Do you work with Hoarders?
Yes, I do work with clients who struggle with hoarding tendencies. I do not diagnose hoarding or any other mental or physical health conditions. Many people who contact me asking about working with hoarders are either self-diagnosed or a family member who has diagnosed their loved one. If you truly feel out of control and have concerns that you fit the criteria for a diagnosis as a hoarder, please seek medical advice in addition to contacting an organizer. Organizers working in collaboration with mental health can be very beneficial to the client.
Can you help my ____?
Yes, I can help your loved one, but they have to be on board. Before I agree to meet with anyone in person for organizing help, I always request to talk by phone. I need to talk with the client--the person who's treasures I will be sorting-- to be sure I am a good fit and it is not a hostile environment.
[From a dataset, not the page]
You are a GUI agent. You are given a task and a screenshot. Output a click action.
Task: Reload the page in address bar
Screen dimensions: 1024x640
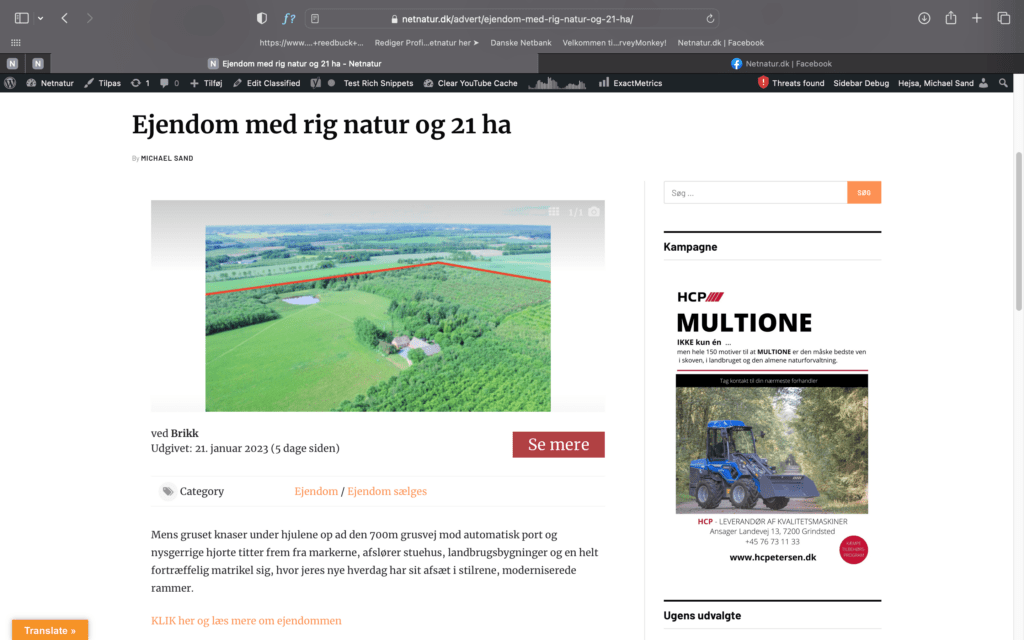click(710, 18)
Remember, just because their way of living is not agreeable to you does not mean they think they need help, or want help.
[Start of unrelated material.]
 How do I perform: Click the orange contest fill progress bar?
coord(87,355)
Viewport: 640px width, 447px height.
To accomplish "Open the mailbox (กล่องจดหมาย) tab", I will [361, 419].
How quickly can you clean it up?
This is a tough question and I do not have a standard answer. The situation did not escalate to the current state over night and I can not, and will not clean it up over night. I firmly believe that in order to help the client process parting with their belongings, they need to be very hands on and make most of the decisions. I always want the client to be in charge (not their family or myself.) There is no typical timeline, and with any organizing client, it will be based on their needs.
How much will it cost?
Again, this depends greatly on the time that it takes and the need to bring in other service providers. If the client has family and friends who are willing and able to help move stuff out, haul it away, etc, then it can save the client some money. If it will only be the client and myself processing their keep, sell, toss/recycle, and donations then plan on it taking much longer. Some clients will feel safer as the process moves forward to invite others to help.
NO BLAME OR SHAME ZONE!
Family and friends who are invited by the client to help with the sessions or homework are urged to not engage in blaming or shaming talk or behavior. Clients who are in crisis are fragile and often are feeling some of those emotions already. It is a big step to reach out for help or to allow others to offer it. Encourage with positive talk and encouragement.
Clearing out the excess clutter is only the beginning. Clients who struggle with hoarding tendencies will need to learn some techniques for addressing their habits and spend time setting up systems to help them maintain their homes long term. Again, I really suggest working with a therapist. Consider finding someone who works with Cognitive Behavioral Therapy (CBT.) You can find local therapists by contacting your insurance or looking online. Psychology Today provides an online directory and you can specify what you are looking for.